Nearly 50,000 records tied to Encore Support Services, a special education and behavioral health service provider for school children, were discovered by security researcher Jeremiah Fowler, due to a non-password protected database left exposed to the internet.
In total, Fowler found 47,192 items exposed online, or 6.74 GB, of invoices from Encore Support Services. These documents were submitted to the Impartial Hearing Order Implementation Unit, Division of Specialized Instruction, and Student Support Special Education Office of New York.
A deeper look at the documents determined the records were invoices belonging to ESS, which has offices in New York, New Jersey and Michigan. After the discovery, Fowler reported the compromise to vpnMentor.
The sensitive student “records were publicly exposed, without password protection in place or encryption, to anyone with an internet connection,” Fowler wrote in a blog post about his findings.
The exposed invoices contained students’ names, contact details, parents’ names, and the service providers’ names, along with other sensitive information. The documents also included the NYC Department of Education Open Student Information System ID number, which is a nine-digit number issued to NYC public school students for use on IDs and transcripts.
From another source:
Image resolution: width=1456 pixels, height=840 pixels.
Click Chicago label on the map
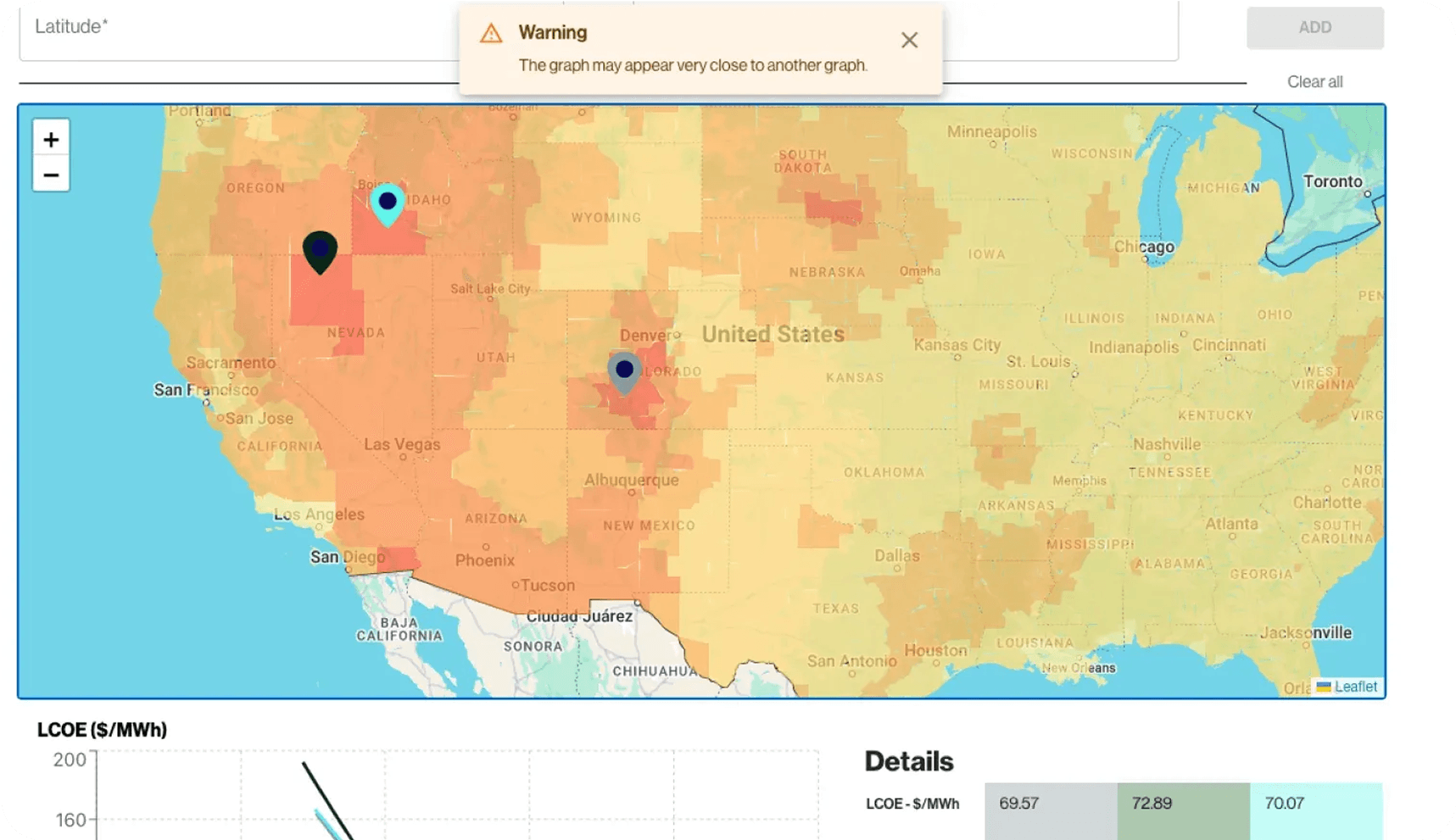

The invoices directly described the diagnoses of students, including different codes that could potentially identify the characterization of their need for service or identify medical information about the student. For example, if the individual needed special needs services.
Some of the records were dated as far back as 2018, with some students relying on the described services for multiple years.
The documents also included a host of sensitive information about the vendor, including its EIN or Social Security number tax identification, and billing hours from detailed payment requests.
“The personally identifiable information (PII) of children shouldn’t have been publicly accessible,” Fowler wrote.
At the same time, Encore Support Services is not being accused of wrongdoing. The report’s intent is to identify potential risks of the exposure and means in which attackers could exploit the information.
In a threat actor’s hands, this type of information could be used in targeted social-engineering attacks, fraud or identity theft attempts, and other nefarious activities.
Fowler sent a responsible disclosure notice to Encore Support Services after finding the unsecured database. However, “it’s unclear how long these records were exposed or if anyone else may have had access to them. It is also unclear if parents, school officials, or the proper authorities have been notified of the data exposure.”